Birbirinden farklı bu inanışların ve felsefelerin minimalizm gibi bir ortak noktada buluşmalarının sebebi; minimalizmin yalnızca bir tarz olarak var olmamasından kaynaklanmaktadır. Minimalizm; bir varoluş biçimi ve bir tutumdur. Gürültüye, düzensizliğe ve görsel karmaşaya karşı temel bir tepkidir. Minimalizm dış görünüşün değil maddelerin özünün arayışındadır.
Minimalizm Fikri Yanlış Anlaşılmamalıdır
Minimalizm kavramı ilk olarak 1960’lı yıllarda ortaya çıkmış olsa da 90’lı yıllarda daha büyük bir kitle tarafından benimsendi. Bunun özellikle 90’larda belirmesinin sebepleri, çağın getirdiği imkânlar olduğu kadar insanların gittikçe karmaşıklaşan hayatlarında yalın güzellikleri özlemiş olmaları idi.
Minimalist hareket homojen bir karaktere sahip değil. İhtiyaç duyulmayan eşyalardan kurtulmayı ve daha bilinçli harcama yapmayı öğütleyenlerle, bu düşünceyi Zen felsefesiyle harmanlayıp dini bir karaktere büründürenlere veya kişisel mülkiyeti tamamen reddeden sosyalist bir anlayışı benimseyenlere kadar çok farklı varyasyonlar mevcuttur.
Kullanılan eşya sayısını 150’ye, 100’e veya 33’e indirmeyi amaçlayanlar veya evini barkını terk edip sokaklarda yaşayan radikal minimalistler de vardır.
Öncelikle “sade” ile “basit” kelimelerini karıştırmamak gerekiyor. Basit, kullanımı ve içeriği özelliksiz olandır. Sade ise, özellikleri üzerinde düşünülüp, yalınlaştırılmış yani fazlalıklarından arınmış olandır. Sadecilik kavramını tek başına “her şeyden kurtulmak” demek değildir.
İşe elbette hayatımızı dolduran ıvır zivır nesneleri ayıklamakla başlamalıyız. Elemeli, temizlemeli, her birinin üzerinde hayatınıza bir anlam katıp katmadığı hakkında düşünmeliyiz. Minimalizm, ucuzluk, basitlik de demek değildir. 2 pantolonun 1 tanesini atmak değildir. Ya da Mercedes’e biniyorken daha ucuz bir arabaya binmek demek de değildir.

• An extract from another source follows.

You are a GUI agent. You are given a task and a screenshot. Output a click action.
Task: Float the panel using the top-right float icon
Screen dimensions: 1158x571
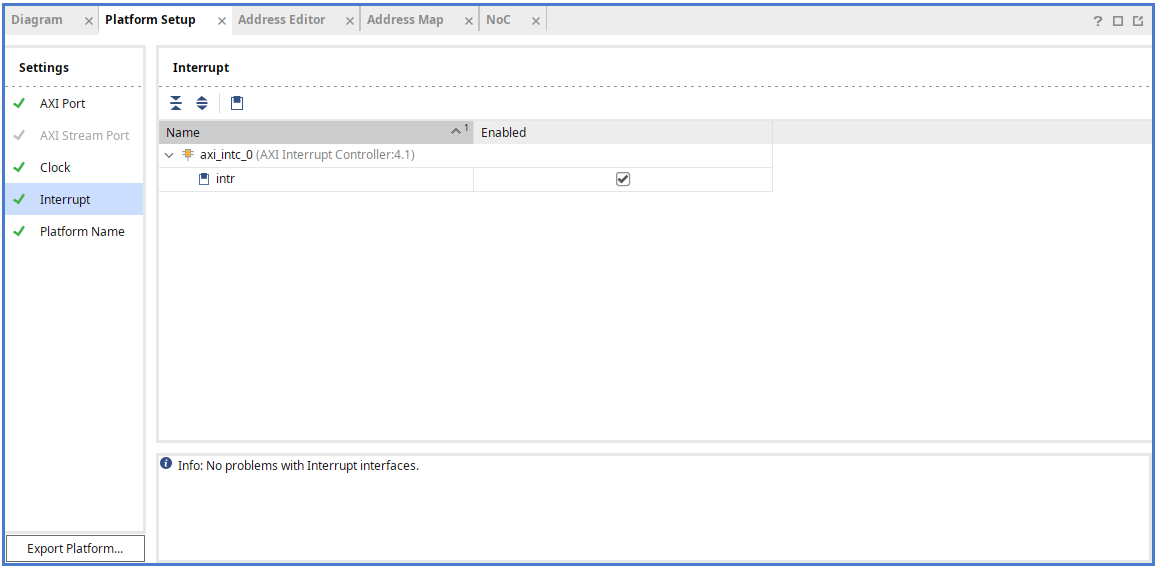pyautogui.click(x=1138, y=21)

Bu kavramda verimlilik esastır. Bu yüzden satın alacağımız şeylerin altında yatan temel fikir bu olmalıdır. Daha az şeyin olduğu bir hayat düşünün. Daha az dağınıklık, daha az stres, daha az borç ve memnuniyetsizlik. Bunun yerine daha çok zaman, daha anlamlı ilişkiler, daha fazla gelişim, daha fazla yardımlaşma ve memnuniyet.
Minimalizm felsefesi, kişileri çağın getirdiği karmaşadan soyutlamayı amaçlayan bir felsefedir. Bu felsefe, minimalist tasarıma sahip bir çevrede yaşamaktansa bireysel olarak minimalist olmaktan geçmektedir. İşin özü yukarıda aktardığımız gibi, kişinin hayatındaki her şeyi sadeleştirmesidir.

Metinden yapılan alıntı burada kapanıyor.